§ Stored data entries:
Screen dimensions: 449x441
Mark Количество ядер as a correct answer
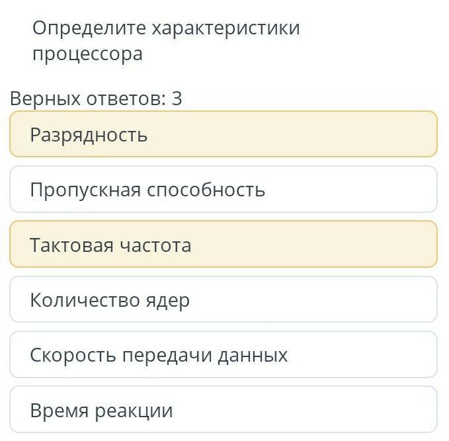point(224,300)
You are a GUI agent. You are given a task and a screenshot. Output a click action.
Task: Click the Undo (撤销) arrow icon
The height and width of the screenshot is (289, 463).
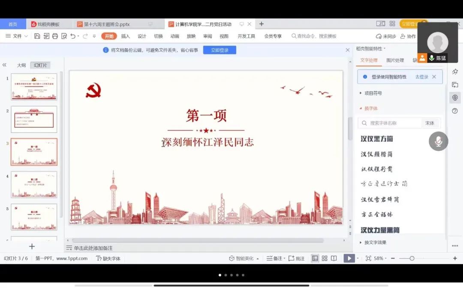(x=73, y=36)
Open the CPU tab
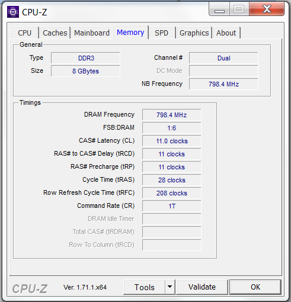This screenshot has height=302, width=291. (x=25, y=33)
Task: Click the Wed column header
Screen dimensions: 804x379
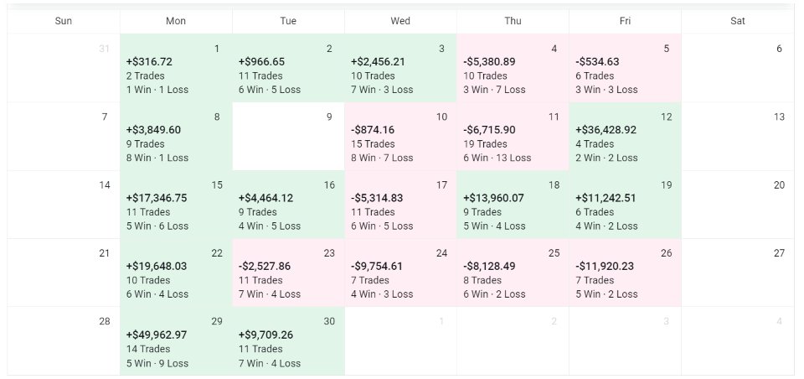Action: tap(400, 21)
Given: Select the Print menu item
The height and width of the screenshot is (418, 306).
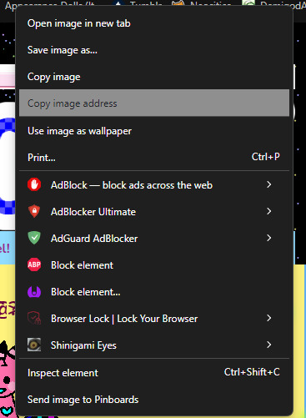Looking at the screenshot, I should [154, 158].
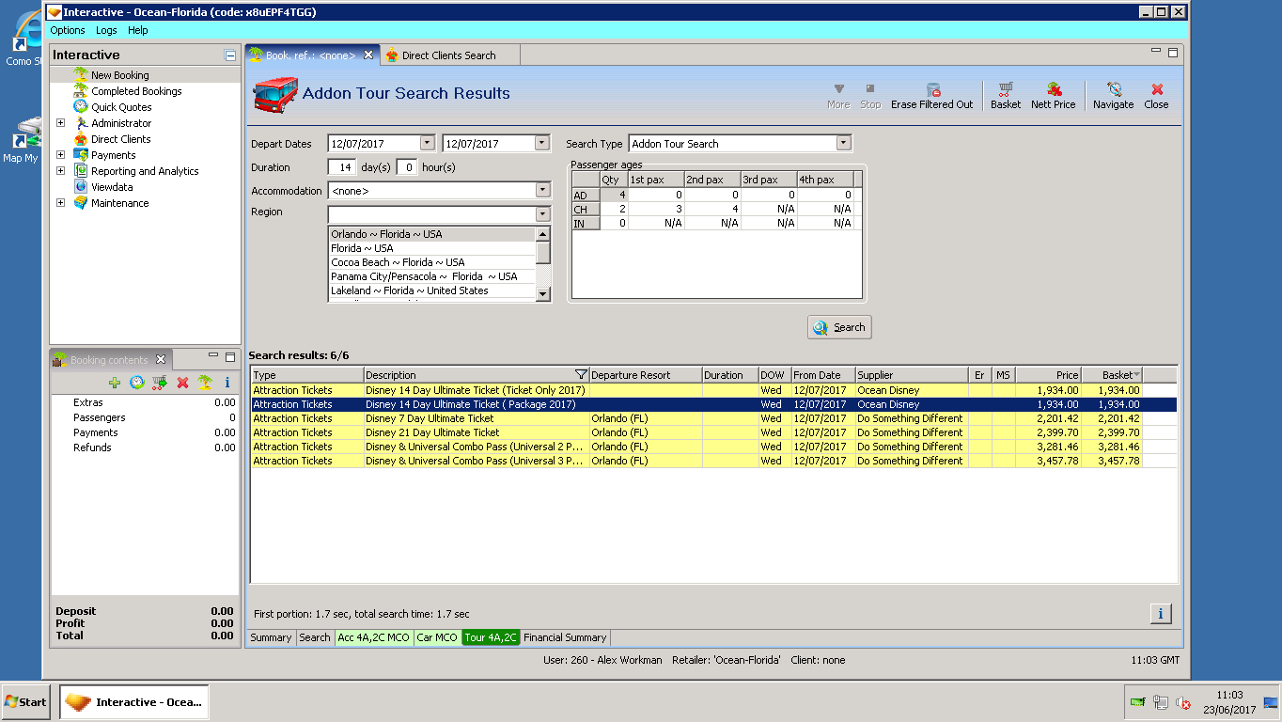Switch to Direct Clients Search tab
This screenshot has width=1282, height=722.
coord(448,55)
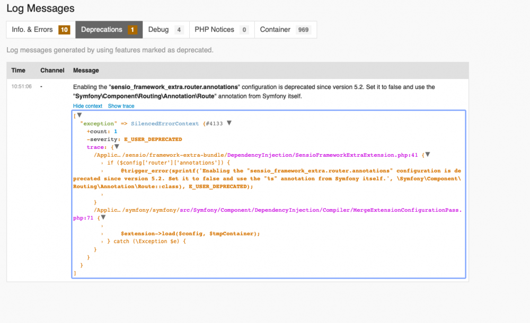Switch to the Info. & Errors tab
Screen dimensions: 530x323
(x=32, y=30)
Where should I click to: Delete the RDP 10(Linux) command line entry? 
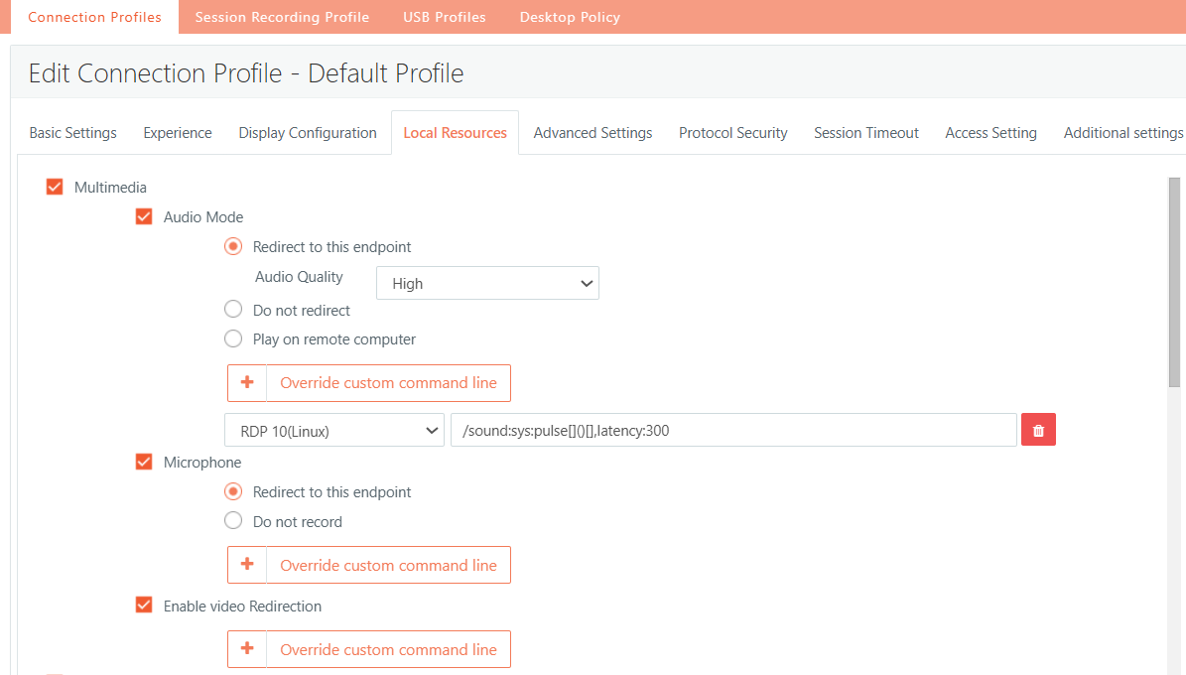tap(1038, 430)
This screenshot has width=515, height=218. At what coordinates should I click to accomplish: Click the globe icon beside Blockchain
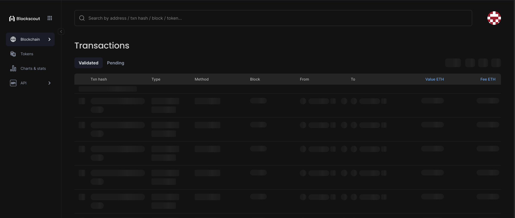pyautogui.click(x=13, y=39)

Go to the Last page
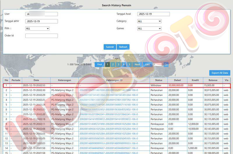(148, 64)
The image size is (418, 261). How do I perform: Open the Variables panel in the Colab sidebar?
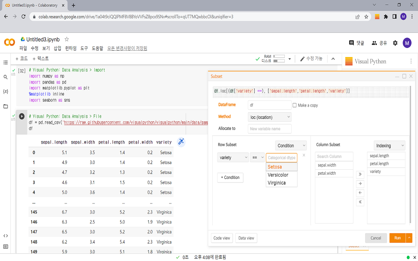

§ What you are asked to do: Reproduce the records verbatim, omitting all images they contain.

§ Solution to the problem:
Screen dimensions: 449x441
Mark Количество ядер as a correct answer
point(224,300)
You are a GUI agent. You are given a task and a screenshot. Output a click action.
Task: Click the Undo (撤销) arrow icon
The height and width of the screenshot is (289, 463).
(x=73, y=36)
Open the CPU tab
This screenshot has height=302, width=291. (x=25, y=33)
Task: Click the Wed column header
Screen dimensions: 804x379
Action: tap(400, 21)
Given: Select the Print menu item
The height and width of the screenshot is (418, 306).
Looking at the screenshot, I should [154, 158].
Switch to Direct Clients Search tab
This screenshot has width=1282, height=722.
coord(448,55)
Switch to the Info. & Errors tab
Screen dimensions: 530x323
(x=32, y=30)
Where should I click to: Delete the RDP 10(Linux) command line entry? 
tap(1038, 430)
This screenshot has width=515, height=218. At what coordinates should I click to accomplish: Click the globe icon beside Blockchain
pyautogui.click(x=13, y=39)

Go to the Last page
(148, 64)
The image size is (418, 261). How do I perform: Open the Variables panel in the Colab sidebar?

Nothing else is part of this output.